Mediator: vers un grand procès pour Servier et l’Agence du médicament
Après plus de six ans de bras de fer judiciaire, le grand procès du Mediator devrait bien avoir lieu: le parquet a demandé hier le renvoi en correctionnelle des laboratoires Servier pour «tromperie aggravée, escroquerie, blessures et homicides involontaires et trafic d’influence», et de l’Agence du médicament pour «blessures et homicides involontaires ». S’il a lieu, il se tiendra toutefois en l’absence du principal protagoniste, Jacques Servier, fondateur des laboratoires, mort en 2014 à 92 ans. Si les juges d’instruction, qui enquêtent depuis février 2011 sur ce dossier tentaculaire, devaient suivre les réquisitions du parquet, dix autres personnes morales (essentiellement des sociétés de la galaxie Servier) ainsi que quatorze personnes physiques seront renvoyées en correctionnelle.

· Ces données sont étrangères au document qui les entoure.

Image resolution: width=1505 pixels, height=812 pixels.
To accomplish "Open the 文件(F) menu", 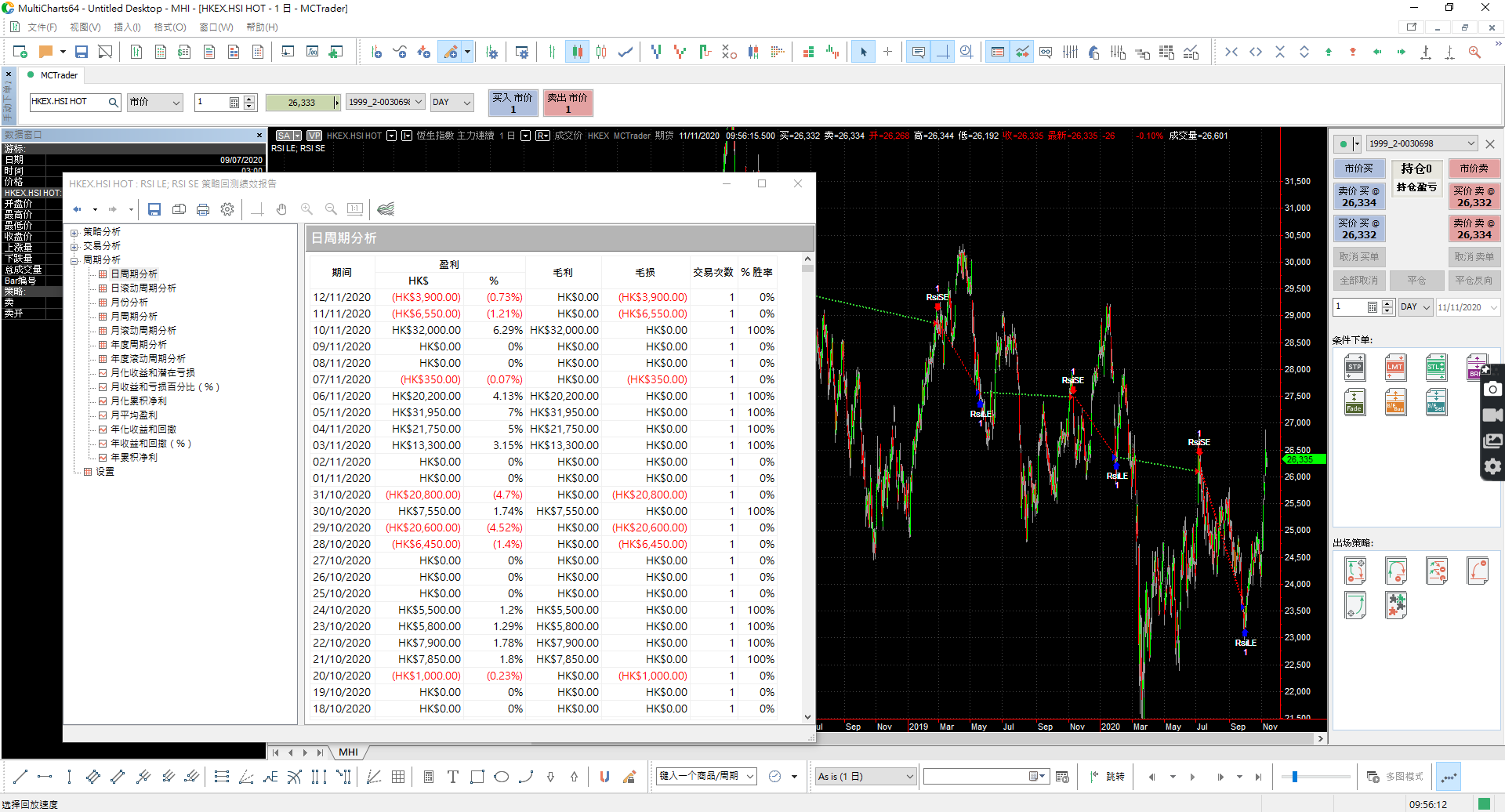I will point(42,27).
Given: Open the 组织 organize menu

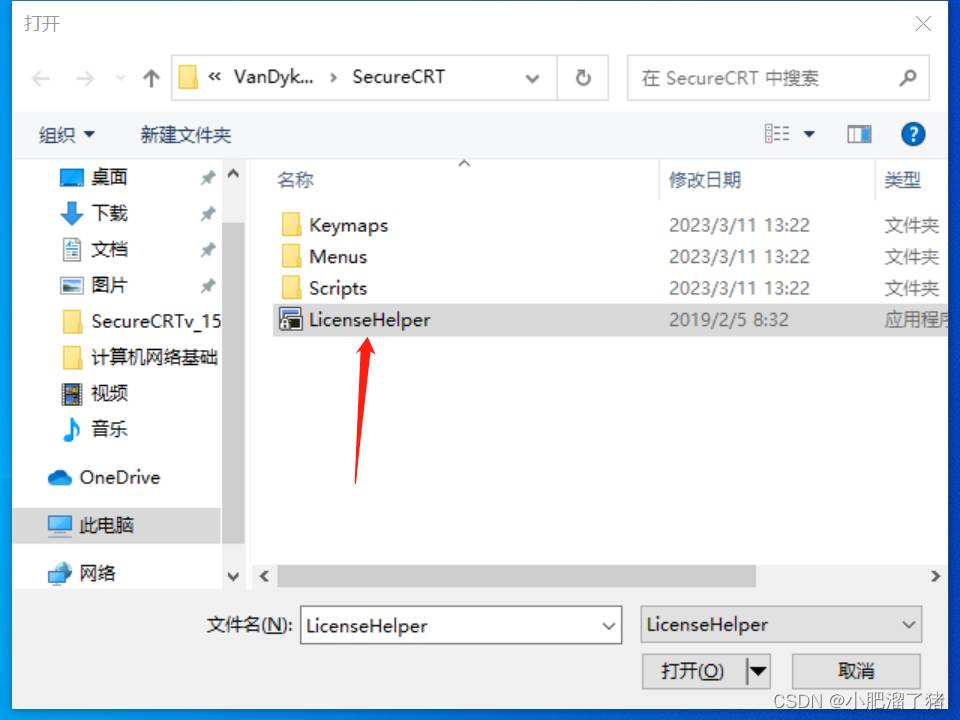Looking at the screenshot, I should 67,135.
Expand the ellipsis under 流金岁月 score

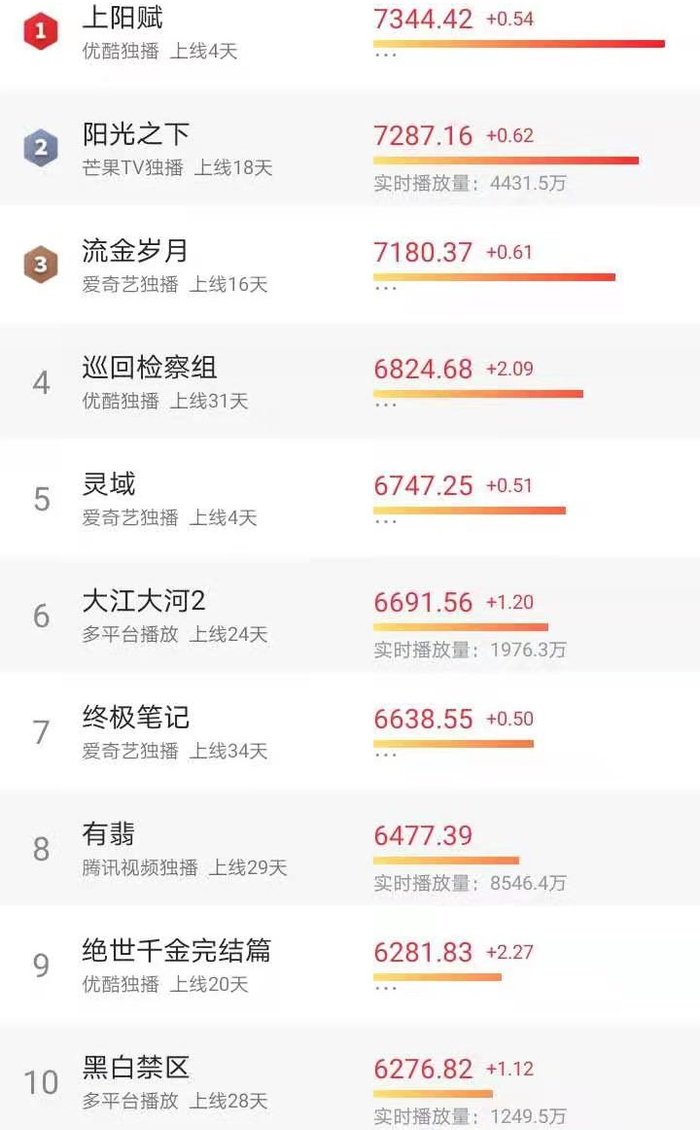[x=385, y=288]
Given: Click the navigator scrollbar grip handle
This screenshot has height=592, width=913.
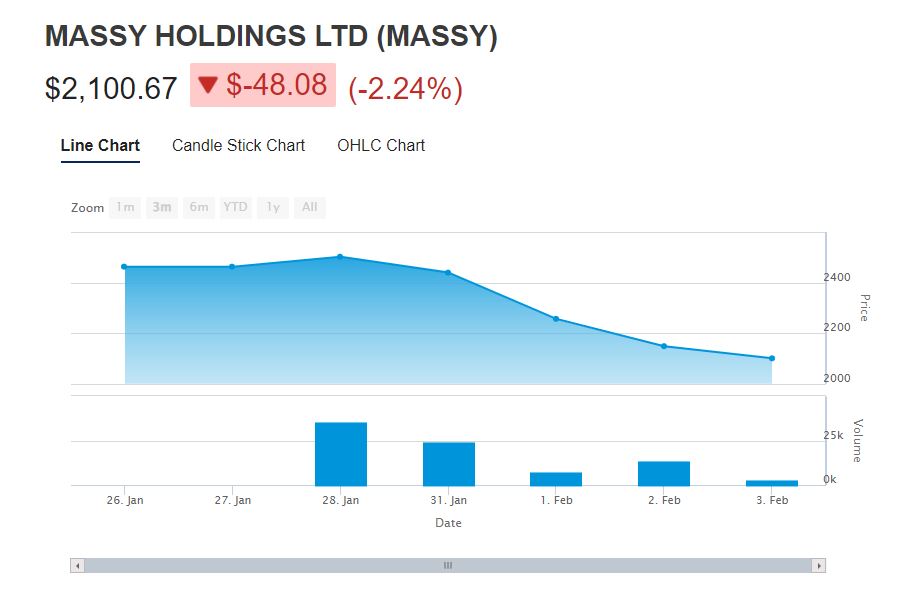Looking at the screenshot, I should [448, 566].
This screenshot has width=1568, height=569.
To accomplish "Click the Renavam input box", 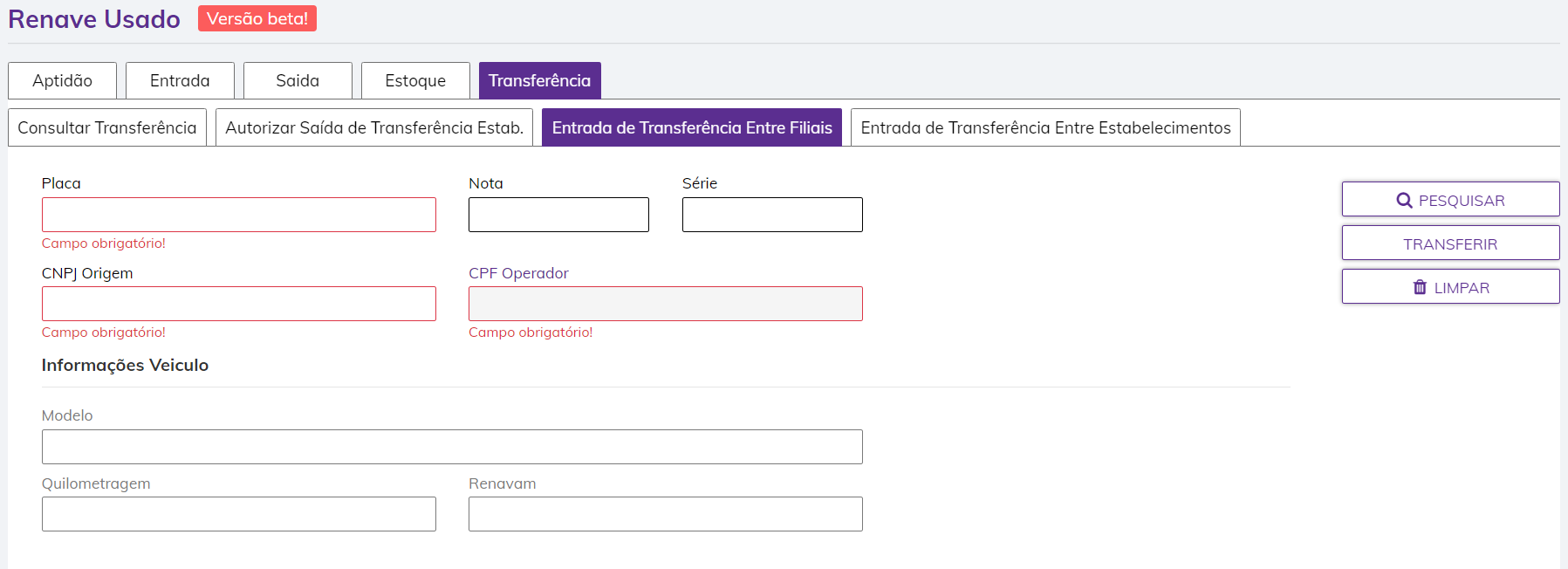I will click(665, 514).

Parmi ces dernières, l’ancien numéro deux du groupe Jean-Philippe Seta, des fonctionnaires, des médecins ou encore l’ex-sénatrice Marie-Thérèse Hermange (UMP), soupçonnée d’avoir rédigé en 2011 un rapport favorable à Servier.
Dissimulation
Consommé pendant plus de 30 ans par cinq millions de personnes en France, le Mediator, un antidiabétique largement détourné comme coupe-faim, a été retiré du marché en novembre 2009. Il pourrait être responsable sur le long terme de 500 à 2 100 décès. Au terme de son réquisitoire de 597 pages, le parquet estime que les laboratoires ont dissimulé son caractère anorexigène et n’ont pas signalé les risques d’hypertension artérielle pulmonaire, une pathologie rare incurable, et ceux de graves lésions des valves cardiaques (valvulopathies) qui lui étaient imputables. « C’est un immense soulagement », a réagi Irène Frachon, la pneumologue qui a révélé le scandale.